Every record below should appear in your answer, copied exactly.

▶ [SUPPLIED DATA]
=== Begin Enclosure ===

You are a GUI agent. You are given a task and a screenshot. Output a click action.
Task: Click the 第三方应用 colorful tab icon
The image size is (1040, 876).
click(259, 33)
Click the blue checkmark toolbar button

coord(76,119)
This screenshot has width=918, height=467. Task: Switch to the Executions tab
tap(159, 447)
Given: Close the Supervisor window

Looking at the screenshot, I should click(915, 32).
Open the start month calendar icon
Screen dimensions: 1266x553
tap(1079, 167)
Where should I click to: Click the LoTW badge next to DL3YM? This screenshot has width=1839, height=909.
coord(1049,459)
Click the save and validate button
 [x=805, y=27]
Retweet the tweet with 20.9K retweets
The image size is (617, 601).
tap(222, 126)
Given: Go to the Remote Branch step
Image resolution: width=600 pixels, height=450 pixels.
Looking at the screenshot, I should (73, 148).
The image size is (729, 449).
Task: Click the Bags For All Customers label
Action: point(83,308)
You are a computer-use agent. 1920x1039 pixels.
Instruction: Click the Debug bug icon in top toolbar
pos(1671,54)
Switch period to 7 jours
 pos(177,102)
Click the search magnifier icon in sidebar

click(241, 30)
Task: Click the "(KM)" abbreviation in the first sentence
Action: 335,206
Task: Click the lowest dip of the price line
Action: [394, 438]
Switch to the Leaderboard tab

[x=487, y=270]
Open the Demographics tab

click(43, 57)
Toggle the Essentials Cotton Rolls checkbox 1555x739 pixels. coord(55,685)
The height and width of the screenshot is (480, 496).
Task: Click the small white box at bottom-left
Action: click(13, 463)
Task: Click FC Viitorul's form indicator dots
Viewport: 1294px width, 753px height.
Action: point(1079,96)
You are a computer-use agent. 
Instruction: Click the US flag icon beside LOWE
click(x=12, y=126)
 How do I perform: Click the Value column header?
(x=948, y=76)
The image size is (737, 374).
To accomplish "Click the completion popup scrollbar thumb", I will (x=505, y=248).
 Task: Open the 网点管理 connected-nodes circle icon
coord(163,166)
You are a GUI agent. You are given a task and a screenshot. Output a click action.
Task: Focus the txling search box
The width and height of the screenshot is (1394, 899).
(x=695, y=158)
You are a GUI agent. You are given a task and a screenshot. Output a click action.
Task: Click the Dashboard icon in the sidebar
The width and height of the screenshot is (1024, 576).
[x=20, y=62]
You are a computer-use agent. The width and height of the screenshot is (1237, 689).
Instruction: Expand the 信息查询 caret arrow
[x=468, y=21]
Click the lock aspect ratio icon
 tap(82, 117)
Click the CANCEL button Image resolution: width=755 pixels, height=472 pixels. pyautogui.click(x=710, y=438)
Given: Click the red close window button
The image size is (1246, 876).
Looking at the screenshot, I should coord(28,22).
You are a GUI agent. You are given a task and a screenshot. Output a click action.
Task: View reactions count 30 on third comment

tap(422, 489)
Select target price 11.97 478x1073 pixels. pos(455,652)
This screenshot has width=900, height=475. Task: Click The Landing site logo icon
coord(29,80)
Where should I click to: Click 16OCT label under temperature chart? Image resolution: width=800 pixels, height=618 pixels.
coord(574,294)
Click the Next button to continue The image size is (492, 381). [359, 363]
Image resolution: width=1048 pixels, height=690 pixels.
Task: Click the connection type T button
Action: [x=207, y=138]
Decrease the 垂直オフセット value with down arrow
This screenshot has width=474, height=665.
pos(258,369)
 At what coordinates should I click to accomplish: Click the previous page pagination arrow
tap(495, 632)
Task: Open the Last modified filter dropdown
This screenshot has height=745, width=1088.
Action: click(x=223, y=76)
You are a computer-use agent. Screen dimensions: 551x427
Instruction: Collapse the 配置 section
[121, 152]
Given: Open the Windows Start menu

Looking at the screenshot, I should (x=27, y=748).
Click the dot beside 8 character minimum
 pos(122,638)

=== End Enclosure ===

▶ [ANSWER BOX]
You are a GUI agent. You are given a task and a screenshot. Output a click action.
Task: Click the 第三方应用 colorful tab icon
The image size is (1040, 876).
click(259, 33)
Click the blue checkmark toolbar button

coord(76,119)
This screenshot has width=918, height=467. Task: Switch to the Executions tab
tap(159, 447)
Given: Close the Supervisor window

Looking at the screenshot, I should click(915, 32).
Open the start month calendar icon
Screen dimensions: 1266x553
tap(1079, 167)
Where should I click to: Click the LoTW badge next to DL3YM? This screenshot has width=1839, height=909.
coord(1049,459)
Click the save and validate button
 [x=805, y=27]
Retweet the tweet with 20.9K retweets
The image size is (617, 601).
tap(222, 126)
Given: Go to the Remote Branch step
Image resolution: width=600 pixels, height=450 pixels.
Looking at the screenshot, I should (73, 148).
The image size is (729, 449).
Task: Click the Bags For All Customers label
Action: point(83,308)
You are a computer-use agent. 1920x1039 pixels.
Instruction: Click the Debug bug icon in top toolbar
pos(1671,54)
Switch period to 7 jours
 pos(177,102)
Click the search magnifier icon in sidebar

click(241, 30)
Task: Click the "(KM)" abbreviation in the first sentence
Action: 335,206
Task: Click the lowest dip of the price line
Action: [394, 438]
Switch to the Leaderboard tab

[x=487, y=270]
Open the Demographics tab

click(43, 57)
Toggle the Essentials Cotton Rolls checkbox 1555x739 pixels. coord(55,685)
The height and width of the screenshot is (480, 496).
Task: Click the small white box at bottom-left
Action: click(13, 463)
Task: Click FC Viitorul's form indicator dots
Viewport: 1294px width, 753px height.
Action: point(1079,96)
You are a computer-use agent. 
Instruction: Click the US flag icon beside LOWE
click(x=12, y=126)
 How do I perform: Click the Value column header?
(x=948, y=76)
The image size is (737, 374).
To accomplish "Click the completion popup scrollbar thumb", I will (x=505, y=248).
 Task: Open the 网点管理 connected-nodes circle icon
coord(163,166)
You are a GUI agent. You are given a task and a screenshot. Output a click action.
Task: Focus the txling search box
The width and height of the screenshot is (1394, 899).
(x=695, y=158)
You are a GUI agent. You are given a task and a screenshot. Output a click action.
Task: Click the Dashboard icon in the sidebar
The width and height of the screenshot is (1024, 576).
[x=20, y=62]
You are a computer-use agent. The width and height of the screenshot is (1237, 689).
Instruction: Expand the 信息查询 caret arrow
[x=468, y=21]
Click the lock aspect ratio icon
 tap(82, 117)
Click the CANCEL button Image resolution: width=755 pixels, height=472 pixels. pyautogui.click(x=710, y=438)
Given: Click the red close window button
The image size is (1246, 876).
Looking at the screenshot, I should coord(28,22).
You are a GUI agent. You are given a task and a screenshot. Output a click action.
Task: View reactions count 30 on third comment

tap(422, 489)
Select target price 11.97 478x1073 pixels. pos(455,652)
This screenshot has width=900, height=475. Task: Click The Landing site logo icon
coord(29,80)
Where should I click to: Click 16OCT label under temperature chart? Image resolution: width=800 pixels, height=618 pixels.
coord(574,294)
Click the Next button to continue The image size is (492, 381). [359, 363]
Image resolution: width=1048 pixels, height=690 pixels.
Task: Click the connection type T button
Action: [x=207, y=138]
Decrease the 垂直オフセット value with down arrow
This screenshot has width=474, height=665.
pos(258,369)
 At what coordinates should I click to accomplish: Click the previous page pagination arrow
tap(495, 632)
Task: Open the Last modified filter dropdown
This screenshot has height=745, width=1088.
Action: click(x=223, y=76)
You are a computer-use agent. Screen dimensions: 551x427
Instruction: Collapse the 配置 section
[121, 152]
Given: Open the Windows Start menu

Looking at the screenshot, I should (x=27, y=748).
Click the dot beside 8 character minimum
 pos(122,638)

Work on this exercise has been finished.